Ci sarebbe piaciuto qualche recensione. Per prima cosa, non si può sopravvalutare il potere della macchina del Daily Wire di fare marketing. Abbiamo speso milioni in [marketing] e sfruttato i nostri canali promozionali, che valgono molti milioni in più. Siamo i migliori al mondo nel parlare al nostro pubblico. I conservatori hanno giustamente osservato che c'è molto poco di questo tipo di contenuti per loro. Se c'è un documentario politico, è quasi certamente l'altra parte a proporlo.
[…] Molte persone sono venute a vedere "Am I Racist?" senza aspettarsi molto, ma erano contente che qualcuno prendesse quella posizione. E il film era bello. Matt Walsh è un talento enorme. Dieci anni fa, la sinistra aveva grandi comici che sapevano fare quel tipo di lavoro, ma la vittoria li ha indeboliti. Quei muscoli si sono atrofizzati, lasciando un'enorme opportunità per qualcuno come Matt.
[…]
Come vedi cambiare il panorama per i film conservatori sotto un'altra presidenza Trump?

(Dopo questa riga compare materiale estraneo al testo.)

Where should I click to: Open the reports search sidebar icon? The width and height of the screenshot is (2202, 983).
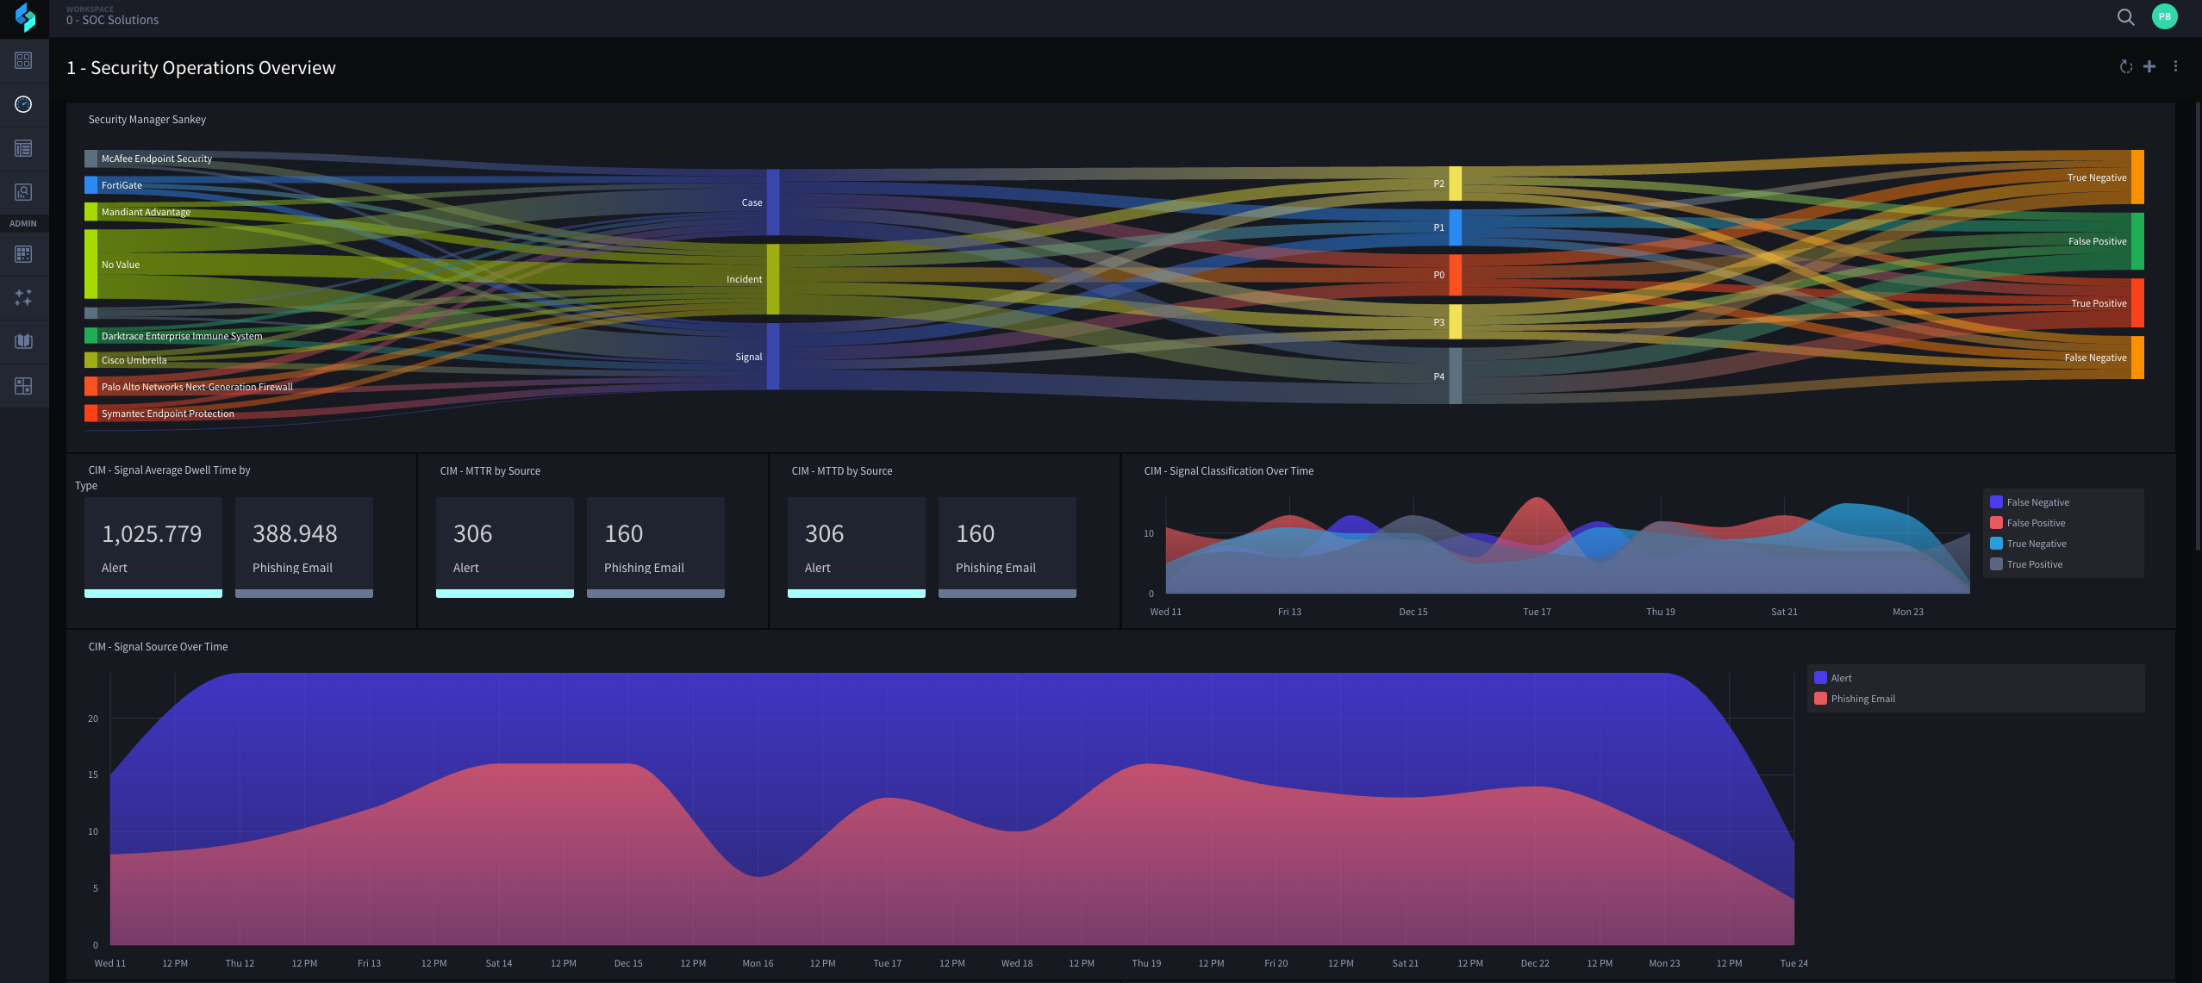23,192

Vedi gli studi tradizionali e gli streamer impegnarsi di più per competere per questo pubblico?
Penso che ci siano enormi opportunità per aziende come il Daily Wire perché il nostro pubblico ora sente, per la prima volta da molto tempo, che forse il paese non è condannato, che la storia non è completamente schierata contro di loro. Il Daily Wire ha sempre assunto una posizione ottimistica, a differenza di molte aziende mediatiche conservatrici. Abbiamo sempre detto che il nostro obiettivo era combattere la sinistra, sì, ma anche costruire il futuro. La maggior parte delle organizzazioni che combattono la sinistra tendono alla disperazione, mentre la maggior parte della costruzione del futuro è fatta dalla sinistra. Il Daily Wire cammina sulla linea di confine tra entrambi. Il prossimo capitolo è nostro da scrivere.
Se penso che gli studi di Hollywood potrebbero provare a competere di nuovo per quel pubblico? Spero di sì. Ho detto molte volte che il miglior successo per il Daily Wire non è diventare Disney, ma che la Disney torni a essere Disney. La considererei la vittoria di una vita, per il paese, i miei valori e la nostra attività, se la Disney tornasse a servire l'intero pubblico, non solo una fazione. Competere per i loro dollari li costringe a essere competitivi, e lo abbiamo fatto.
Penso che le cose cambieranno. Il business e la nostra strategia dovranno evolversi. Non sto cercando di pianificare con Matt Walsh il "prossimo documentario anti-woke". Il wokeismo non è scomparso, ma è alle strette. Dobbiamo continuare a esaminare il panorama, pensando alle migliori opportunità per rappresentare il nostro pubblico e creare contenuti che vogliono davvero vedere.